Bombay, ville ou bidonville ? |
Quand le laisser-faire tend au n'importe quoi... Témoignage
BOMBAY VILLE OU BIDONVILLE ?
Plus de la moitié de la population de Bombay - environ 16 millions d'habitants - vit dans des bidonvilles. L'afflux de la population rurale dans les grandes villes est un phénomène mondial et les villes indiennes n'y échappent pas. On dit que deux à trois cents nouveaux migrants arrivent à Bombay chaque jour. Le problème a atteint un tel niveau qu'il risque d'envahir toute la ville. Déjà, presque tous les espaces publiques, tels jardins ou trottoirs, terrains réservés au développement futur, y compris une grande partie d'un parc national à une trentaine de kilomètres de la ville, ont été "squattérisés".

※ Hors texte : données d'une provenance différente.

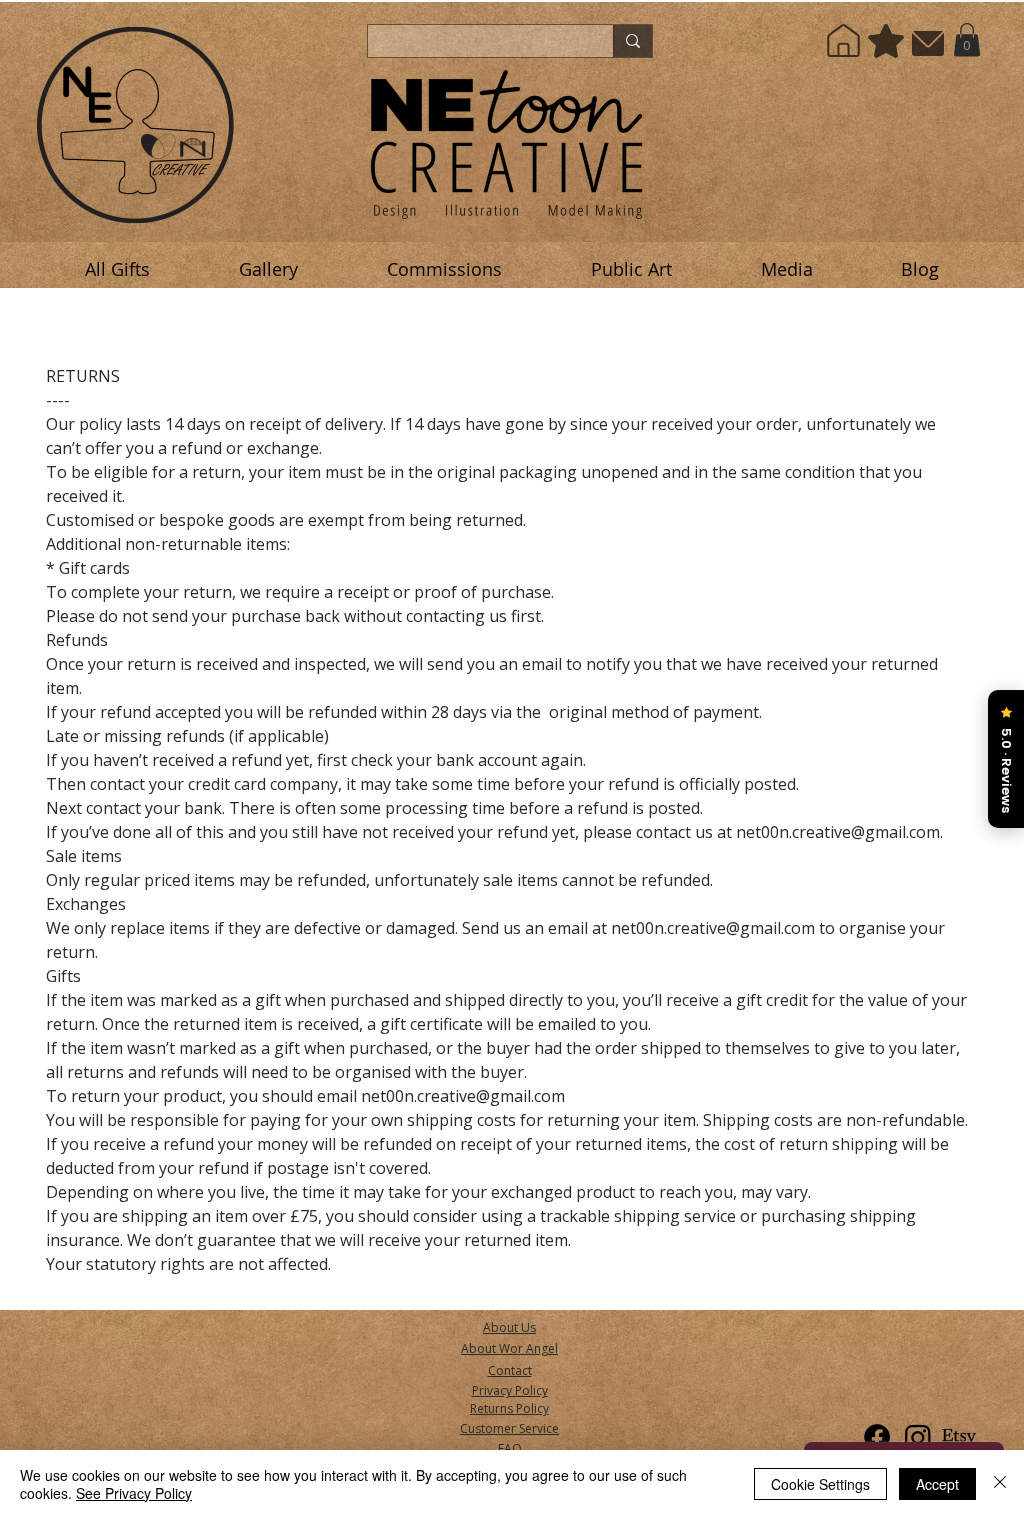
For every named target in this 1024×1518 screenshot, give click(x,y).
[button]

Des maisons en toile ou plastique sont remplacées peu à peu par des maisons plus solides de briques et de ciment. Bombay a ainsi continué de grandir, plus ou moins au hasard, grâce à une administration lâche et corrompue. Toutefois, depuis quelques années, il y a un vrai mouvement pour sauver la ville de l'abîme où elle risque de s'effondrer si on ne fait rien pour arrêter cette détérioration. Les gens se sont rendus compte qu'il fallait abandonner leur apathie et réagir. Les bidonvilles sont partout, dans les quartiers riches et pauvres. On ne peut plus les ignorer. Il faut faire un effort si on veut arrêter la chute totale de cette ville devenue bidonville, considérée encore comme la capitale économique de l'Inde.
C'est ainsi que des ONG ont commencé à agir, soit en faveur de l'environnement (telle le "Bombay Environment Action Group" ou le BEAG) en essayant, par exemple, de faire partir des milliers de squatters (42.000 environ) du parc national "Sanjay Gandhi National Park" à Borivili, soit, en faveur des gens visés (telle le "Nivara Hakk Suraksha Samiti") qui exige des autorités une réhabilitation des gens obligés de quitter cette forêt. Le tribunal, consulté à ce sujet, a décidé que ceux qui pouvaient mettre une somme d'argent en dépôt pour un logement futur, seraient logés sur un autre site dans des logements subventionnés par l'Etat. Parmi les gens touchés, 13.000 ont payé le montant nécessaire avant l'expiration des délais accordés mais l'Etat doit encore leur trouver un terrain pour les loger. Les bidonvilles ont commencé à se répandre aussi sur les terrains qui longent les rails des trains de banlieue.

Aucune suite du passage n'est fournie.